Frédéric Fromentin />
Rien de tel qu'une bonne vieille grève pour faire valoir son droit à la grève ? Pas sûr. A l'image de l'adage « Trop d'impôts tue l'impôt », les grèves à répétition qui touchent le secteur des transports, ferroviaires ou aériens, risquent bien de finir par tuer la grève.
D'autant plus que l'arrière-garde des grognards de la revendication semble ne pas voir poindre l'exaspération que provoque leur mouvement sur leur principale victime : le voyageur.
Peut-on attendre une autre réaction qu'un ras-le-bol de la part de citoyens, comme vous et moi, que l'on empêche à chaque congé scolaire de se rendre en vacances ou dans leur famille ? Comment ne pas imaginer, surtout en période pré-électorale où la réaction populaire conditionne l'action présidentielle, une autre issue qu'un texte visant à stopper cette « prise en otage » devenue quasi-systématique ?
Légitimes ou pas, il est clair que les mouvements de grève semblent de plus en plus se tromper de cible et de moyen de revendication.
Triste constat.

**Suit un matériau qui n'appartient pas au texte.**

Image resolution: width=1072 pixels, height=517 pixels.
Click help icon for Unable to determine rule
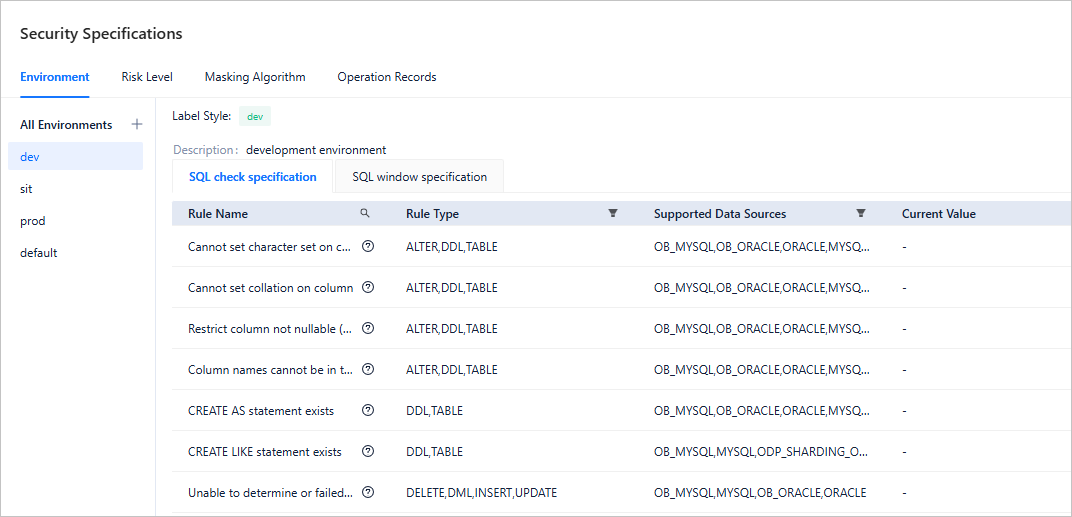pos(368,492)
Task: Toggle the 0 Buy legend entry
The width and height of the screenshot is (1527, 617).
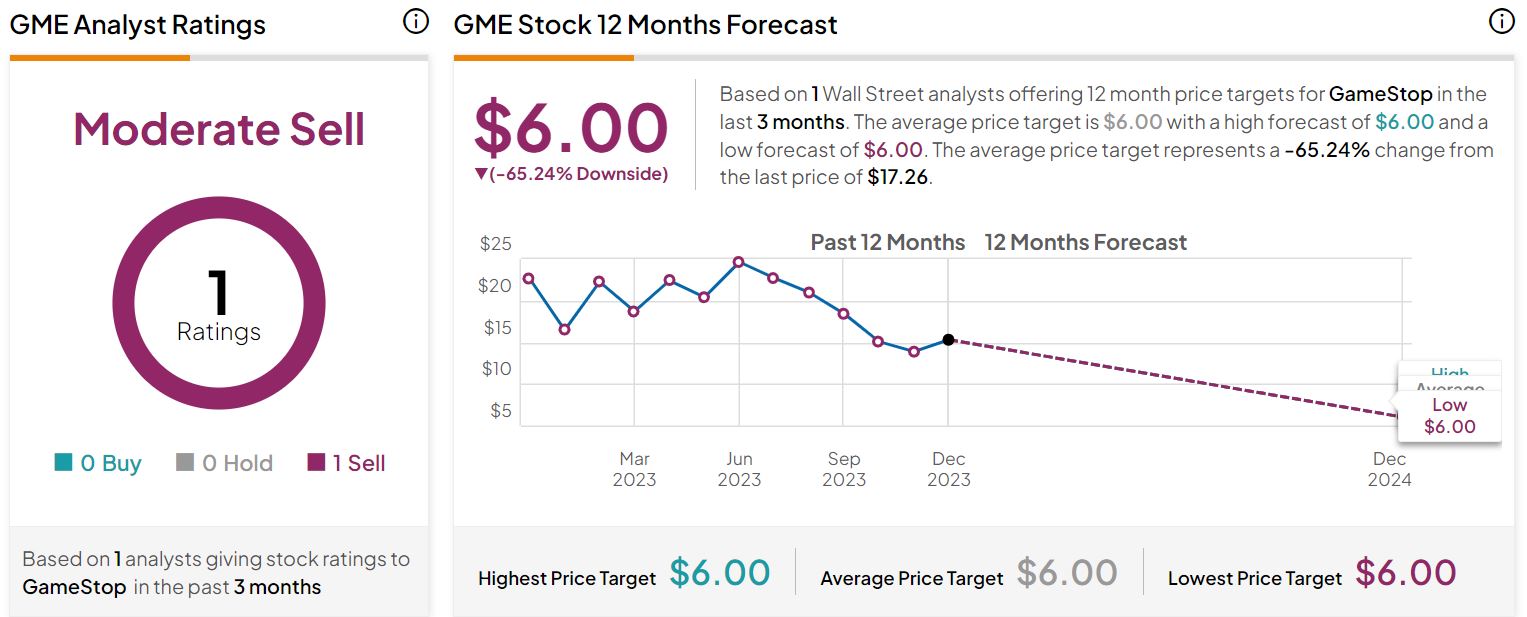Action: point(96,463)
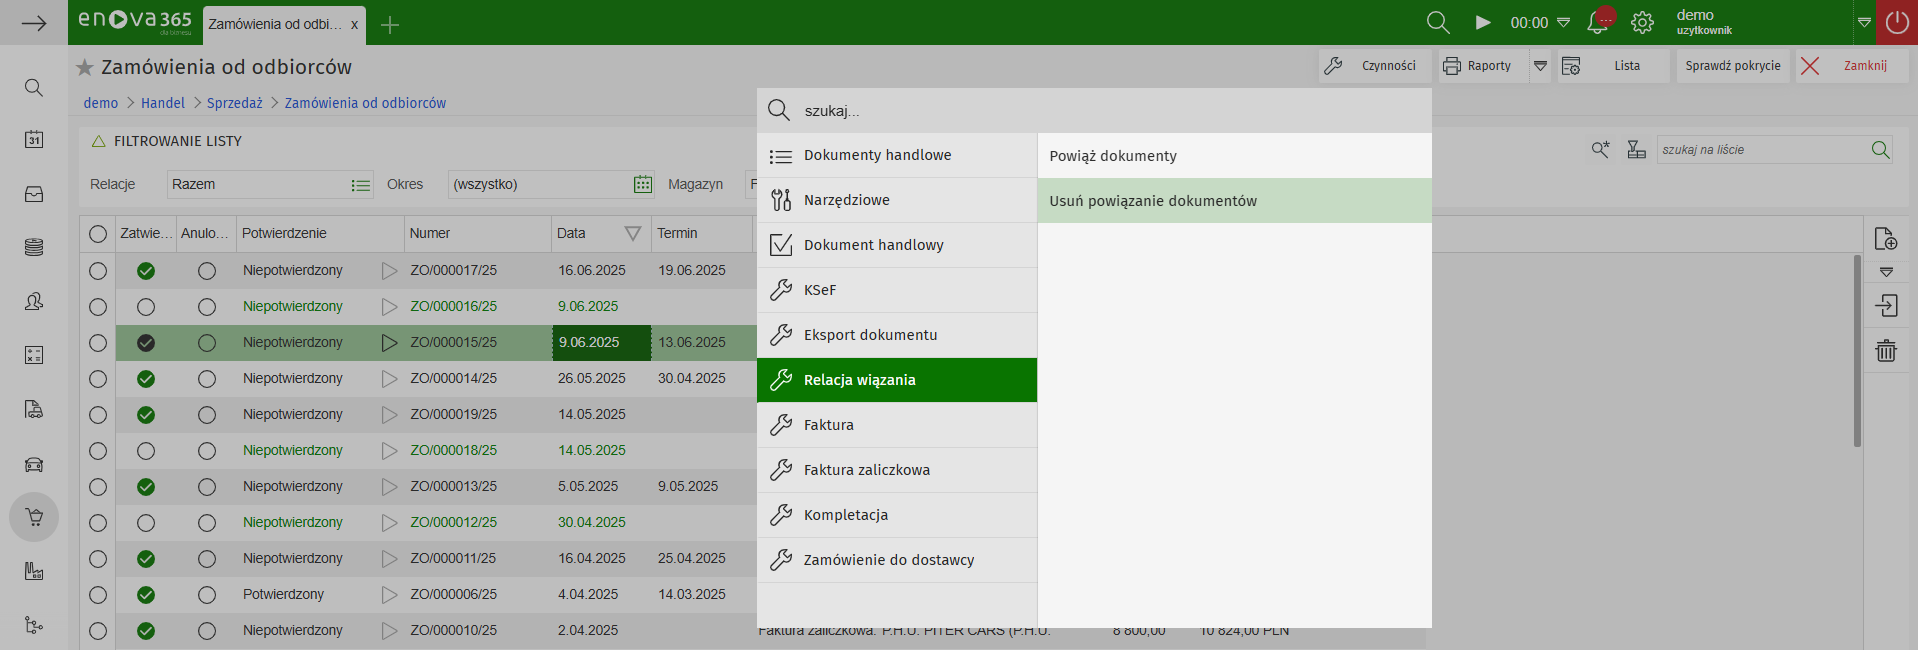Click the notification bell icon
The width and height of the screenshot is (1918, 650).
1597,23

A l'heure de l'ultra-communication, se mettre l'opinion publique à dos est loin d'être une option payante et se révèle contre-productive.
Evidemment, il n'est pas question d'appeler un Séguéla à la rescousse pour insuffler un nouvel air au piquet de grève.
Il n'est pas non plus question de soumettre aux grévistes d'effectuer une grève « à la japonaise » (port d'un brassard noir pendant le travail que l'on effectue tout de même). Les dirigeants pourraient tout simplement faire croire qu'ils pensaient les employés en deuil.
Non, on le sait, pour être entendu, il faut toucher l'entreprise où ça fait mal. Dans un monde où capitalisme et communication sont poussés au paroxysme, les cibles sont toute trouvées : le portefeuille et l'image.
A l'heure du 2.0 et du buzz généré par des vidéos ou des actions bien tournées, il est étrange que l'idée d'exprimer son mécontentement par l'intermédiaire d'internet n'ait pas encore germé.
Imaginez un peu l'audience et l'impact d'un flash mob montrant des employés qui, en plein travail, se réunissent soudainement en un point nommé pour effectuer, devant les voyageurs, une chorégraphie qui met en scène leurs revendications. Quelques secondes plus tard, tout ce beau monde se disperse et retourne vaquer à ses occupations. Une telle scène répétée deux ou trois fois par jour permettrait de surprendre le public, de faire naître chez lui une certaine empathie et de se faire entendre sans perturber l'activité. Diffusé sur Internet, nul doute que ce genre d'action ferait le tour de la toile interpellant ainsi des millions d'internautes.
Dans le même esprit, une freeze-party (tous les employés se figent l'espace d'un instant) pourrait avoir un impact non-négligeable sur les esprits. Le public, sans être « pris en otage », aurait une vision stupéfiante du blocage produit si les employés ne travaillaient plus. Ces actions relayées par Internet et les réseaux sociaux ne pourraient être ignorées par les dirigeants de l'entreprise.
Pour l'aérien, sachant que le Président de la République passe 24 heures par semaine dans son avion et que le Premier Ministre préfère un Falcon 900 au TGV pour aller passer ses week-ends dans la Sarthe, pourquoi ne pas bloquer quelques minutes l'avion au sol, le temps de faire passer son message ? C'est bien connu, il vaut toujours mieux s'adresser à Dieu qu'à ses saints ! Le résultat ? Une seule personne dérangée pour un impact médiatique décuplé !
Toujours dans l'aérien, et parce qu'il est vraiment important de soigner son image auprès des clients : ouvrir en grand le garde-manger lors des vols, offrir aux classes économiques la boustifaille normalement réservée aux premières classes, c'est chic et sûr qu'en France, ce genre d'action augmenterait la considération des passagers vis-à-vis des grévistes !
Plus facile à appliquer pour les transports ferroviaires que pour les transports aériens, la grève par gratuité est aussi de l'ordre du service gagnant. Tous les personnels se déclarent en grève mais seuls les guichetiers et les contrôleurs cessent effectivement le travail. Le transport en tant que service public est assuré, l'idée d'un service minimum devient obsolète, la trésorerie de l'employeur est affectée (doublement d'ailleurs puisqu'a contrario d'une grève classique, l'entreprise supporte en plus les charges d'exploitation) et le public trouve cela plutôt sympathique.
Ce type de communication permettrait au public, comme à André Frossard qui se pose la question dans son livre « Pensées », de comprendre « pourquoi une semaine de grève s'appelle une semaine d'action ».